Mirror Mirror on the wall, Who is the best marketer of them all??? My answer might well surprise you

So ... this has been quite a hiatus ... and it is good to be back in writing and ranting mode again. For the benefit of those who wondered and pondered my absence (not many as I have precious 2 followers – and yes one of them is my cousin) I went back to school and now armed with an MBA ... am ready and raring to torment you with my musings.

I take this opportunity to thank all folks from the IVEY EMBA Winter 2011 class, who with their wealth of experience and knowledge have contributed immensely to make this experience fruitful and fun. Kudos to a fabulous class and a wonderful faculty at IVEY... you all have been absolutely BRILLIANT!!!

The past couple of years has been witness to a whole lot of strategic marketing initiatives from the usual suspects ... Levers - doing a great job in continuing with the fun and risque theme for Axe and upping the ante

P&G - Strategic and solid with that hint of humour and irreverence of Old Spice. The doyen of all brands ... Coke celebrating its 125th year in myriad ways and Pepsi going back to what it knows best ... building brands outside of the carbonated beverages segment.

Whilst above organizations garner all the laurels, a category of marketers toil away making their mark, in probably the most commoditized business of all - 'The business of money' i.e. BANKING. Money is Money ... anywhere anytime, and yet these highly disciplined, focussed, deliberate, strategic marketers with financial institutions have been able to impart a level of differentiation and unique positioning for each of their bank brands and their financial offerings. When juxtaposed against the recent economic meltdown ... not to mention the current that we are in the midst off...these marketers deserve accolades. And this does beg the question - Why????

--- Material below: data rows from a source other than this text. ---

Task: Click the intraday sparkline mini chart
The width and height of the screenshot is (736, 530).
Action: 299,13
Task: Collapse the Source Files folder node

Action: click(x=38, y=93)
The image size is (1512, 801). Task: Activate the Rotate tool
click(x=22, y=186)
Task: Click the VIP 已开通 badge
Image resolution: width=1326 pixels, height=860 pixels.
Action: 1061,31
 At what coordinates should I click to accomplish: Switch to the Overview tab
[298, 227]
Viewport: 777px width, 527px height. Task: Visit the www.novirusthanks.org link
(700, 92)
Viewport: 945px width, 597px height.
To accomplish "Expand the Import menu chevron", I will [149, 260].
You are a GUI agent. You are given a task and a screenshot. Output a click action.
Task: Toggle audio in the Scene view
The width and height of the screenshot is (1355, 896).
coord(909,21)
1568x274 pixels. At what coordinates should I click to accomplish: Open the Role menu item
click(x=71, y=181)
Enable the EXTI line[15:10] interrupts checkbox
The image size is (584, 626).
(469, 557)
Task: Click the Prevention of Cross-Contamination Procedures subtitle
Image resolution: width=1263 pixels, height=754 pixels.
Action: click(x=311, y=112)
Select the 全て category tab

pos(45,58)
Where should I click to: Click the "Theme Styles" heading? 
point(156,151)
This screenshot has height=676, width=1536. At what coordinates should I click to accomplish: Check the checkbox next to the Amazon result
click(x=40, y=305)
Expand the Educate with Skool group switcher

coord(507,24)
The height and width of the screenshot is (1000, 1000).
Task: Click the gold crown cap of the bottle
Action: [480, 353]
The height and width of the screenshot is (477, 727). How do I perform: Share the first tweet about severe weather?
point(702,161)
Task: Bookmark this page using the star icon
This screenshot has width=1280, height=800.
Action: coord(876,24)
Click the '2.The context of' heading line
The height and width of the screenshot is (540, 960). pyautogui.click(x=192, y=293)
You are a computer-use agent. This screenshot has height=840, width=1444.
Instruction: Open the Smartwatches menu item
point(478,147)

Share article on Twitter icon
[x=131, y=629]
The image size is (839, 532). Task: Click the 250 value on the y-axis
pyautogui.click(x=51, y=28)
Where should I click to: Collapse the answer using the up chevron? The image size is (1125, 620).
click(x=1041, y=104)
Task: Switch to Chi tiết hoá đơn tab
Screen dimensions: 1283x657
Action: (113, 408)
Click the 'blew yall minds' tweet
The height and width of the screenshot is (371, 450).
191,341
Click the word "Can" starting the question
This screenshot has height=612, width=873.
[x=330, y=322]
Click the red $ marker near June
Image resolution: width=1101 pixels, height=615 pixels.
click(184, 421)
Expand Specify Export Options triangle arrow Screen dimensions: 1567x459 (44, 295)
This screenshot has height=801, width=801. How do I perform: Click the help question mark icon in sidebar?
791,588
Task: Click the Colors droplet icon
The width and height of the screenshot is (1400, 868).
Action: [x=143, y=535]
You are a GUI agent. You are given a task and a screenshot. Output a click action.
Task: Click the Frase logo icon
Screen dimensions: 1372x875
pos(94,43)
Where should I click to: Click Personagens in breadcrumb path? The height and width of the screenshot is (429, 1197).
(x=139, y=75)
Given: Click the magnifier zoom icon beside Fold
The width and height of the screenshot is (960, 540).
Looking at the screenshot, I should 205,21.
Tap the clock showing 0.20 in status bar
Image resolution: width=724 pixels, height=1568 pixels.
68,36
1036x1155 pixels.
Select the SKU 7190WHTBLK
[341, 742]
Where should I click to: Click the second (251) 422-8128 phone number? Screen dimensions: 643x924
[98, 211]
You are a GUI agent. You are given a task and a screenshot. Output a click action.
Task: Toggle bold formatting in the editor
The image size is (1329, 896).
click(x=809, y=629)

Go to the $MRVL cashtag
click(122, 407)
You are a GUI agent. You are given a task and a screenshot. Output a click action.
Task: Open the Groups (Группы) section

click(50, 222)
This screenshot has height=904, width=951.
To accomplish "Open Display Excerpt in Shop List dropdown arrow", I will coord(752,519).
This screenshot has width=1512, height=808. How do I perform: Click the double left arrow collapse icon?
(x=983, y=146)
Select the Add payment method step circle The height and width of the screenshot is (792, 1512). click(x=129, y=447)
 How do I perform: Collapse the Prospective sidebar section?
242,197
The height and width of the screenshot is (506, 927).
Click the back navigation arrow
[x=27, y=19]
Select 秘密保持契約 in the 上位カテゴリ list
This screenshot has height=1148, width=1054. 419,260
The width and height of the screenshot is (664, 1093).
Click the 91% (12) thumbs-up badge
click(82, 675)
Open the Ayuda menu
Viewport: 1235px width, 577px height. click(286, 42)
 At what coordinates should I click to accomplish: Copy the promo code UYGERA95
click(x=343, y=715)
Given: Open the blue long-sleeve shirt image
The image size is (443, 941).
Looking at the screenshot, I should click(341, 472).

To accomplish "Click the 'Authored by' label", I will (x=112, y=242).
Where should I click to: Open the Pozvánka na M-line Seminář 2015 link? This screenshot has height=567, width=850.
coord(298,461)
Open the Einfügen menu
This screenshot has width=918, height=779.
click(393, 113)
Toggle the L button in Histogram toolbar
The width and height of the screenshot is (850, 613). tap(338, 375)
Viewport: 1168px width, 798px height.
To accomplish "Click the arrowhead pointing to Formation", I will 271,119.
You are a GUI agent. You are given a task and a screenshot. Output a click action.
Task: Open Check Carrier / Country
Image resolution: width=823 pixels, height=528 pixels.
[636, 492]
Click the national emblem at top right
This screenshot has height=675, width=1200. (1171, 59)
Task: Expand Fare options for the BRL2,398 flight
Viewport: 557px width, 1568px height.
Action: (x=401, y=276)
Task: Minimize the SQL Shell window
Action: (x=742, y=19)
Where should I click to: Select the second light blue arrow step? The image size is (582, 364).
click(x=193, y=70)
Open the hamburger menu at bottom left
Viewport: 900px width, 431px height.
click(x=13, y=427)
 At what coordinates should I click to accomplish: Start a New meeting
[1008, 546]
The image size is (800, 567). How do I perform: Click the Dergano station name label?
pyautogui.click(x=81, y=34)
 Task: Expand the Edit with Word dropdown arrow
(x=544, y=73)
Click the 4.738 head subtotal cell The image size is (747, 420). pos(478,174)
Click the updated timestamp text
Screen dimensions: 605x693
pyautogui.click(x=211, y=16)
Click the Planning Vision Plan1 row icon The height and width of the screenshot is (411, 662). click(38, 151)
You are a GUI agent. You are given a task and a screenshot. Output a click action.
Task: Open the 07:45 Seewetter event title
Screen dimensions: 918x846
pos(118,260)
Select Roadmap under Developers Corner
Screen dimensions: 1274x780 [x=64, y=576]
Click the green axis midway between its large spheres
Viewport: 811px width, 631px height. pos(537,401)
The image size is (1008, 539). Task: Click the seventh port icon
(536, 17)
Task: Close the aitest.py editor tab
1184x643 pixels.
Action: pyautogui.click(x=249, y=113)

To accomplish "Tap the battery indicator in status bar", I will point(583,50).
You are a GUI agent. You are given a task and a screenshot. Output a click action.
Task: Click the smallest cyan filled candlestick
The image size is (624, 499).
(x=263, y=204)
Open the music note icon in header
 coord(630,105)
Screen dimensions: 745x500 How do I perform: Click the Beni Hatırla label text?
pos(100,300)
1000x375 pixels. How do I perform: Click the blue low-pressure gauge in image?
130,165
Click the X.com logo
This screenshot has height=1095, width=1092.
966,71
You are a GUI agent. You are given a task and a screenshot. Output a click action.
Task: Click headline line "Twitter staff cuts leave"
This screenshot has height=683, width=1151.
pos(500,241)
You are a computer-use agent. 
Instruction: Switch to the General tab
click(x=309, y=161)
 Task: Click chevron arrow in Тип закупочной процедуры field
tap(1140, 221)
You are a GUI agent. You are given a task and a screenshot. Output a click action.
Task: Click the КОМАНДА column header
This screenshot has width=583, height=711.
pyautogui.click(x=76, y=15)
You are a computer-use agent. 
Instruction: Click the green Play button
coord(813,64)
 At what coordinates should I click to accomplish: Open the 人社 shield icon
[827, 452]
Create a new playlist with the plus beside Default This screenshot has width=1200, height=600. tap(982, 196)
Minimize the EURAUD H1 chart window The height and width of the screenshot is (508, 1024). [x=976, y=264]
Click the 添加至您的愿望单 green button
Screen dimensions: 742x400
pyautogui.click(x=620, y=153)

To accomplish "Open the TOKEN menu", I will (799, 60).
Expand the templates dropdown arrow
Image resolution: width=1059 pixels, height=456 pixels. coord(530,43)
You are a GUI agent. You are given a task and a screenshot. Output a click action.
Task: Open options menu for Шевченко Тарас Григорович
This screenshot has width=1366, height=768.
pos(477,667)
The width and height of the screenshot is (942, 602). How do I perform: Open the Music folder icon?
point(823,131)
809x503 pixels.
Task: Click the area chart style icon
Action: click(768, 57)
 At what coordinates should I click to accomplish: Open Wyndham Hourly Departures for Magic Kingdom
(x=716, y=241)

In an era of IP infringement (Apple v/s Samsung…not to mention the Apple stores in China), big brand blowouts … Toyota and Honda losing their brand lustre, the long term marketing strategy and coherence that marketing teams of financial institutions have adhered to … is commendable. If only their brethren in the financial / trading divisions were as disciplined, the world would have been saved from the financial meltdown. Increasingly, marketers bereft of long term strategic thinking are resorting to short term tactical initiatives backed by great story telling (thanks to some very creative agencies and thought shops) and painting these successes as strategy. Brand sustainability and relevance are sacrificed for short term fillip in terms of market share …or should I say … ‘Shelf Space’.

Traditional marketing is dead…long live marketing. Today, marketing is a harmonious mix of technology, customer experience, compelling propositions / positioning and seamless execution across channels (on-line and in-store, as customer is increasingly channel agnostic) and media. No one embodies this new marketing age and embraces it as much as folks in financial marketing roles. Their ability to leverage technology to know more customers, more about customers in terms of analysis, outreach / delivery and analytics is astounding. The financial marketers fusion of technology and traditional strategic marketing perspective stressing upon segmentation, positioning and frequency has led to some marketing gems, both in terms of statements as well as ownership colour and visuals eg. Red – Scotiabank, Green – TD such as…

1) Chase

a. The unique Blue Hexagon encompassing a square

2) Scotiabank

a. Colour – Red

b. Positioning statement - You are richer than you think

3) TD

a. Colour – Green

b. The leather single seat sofa (for want of a better word)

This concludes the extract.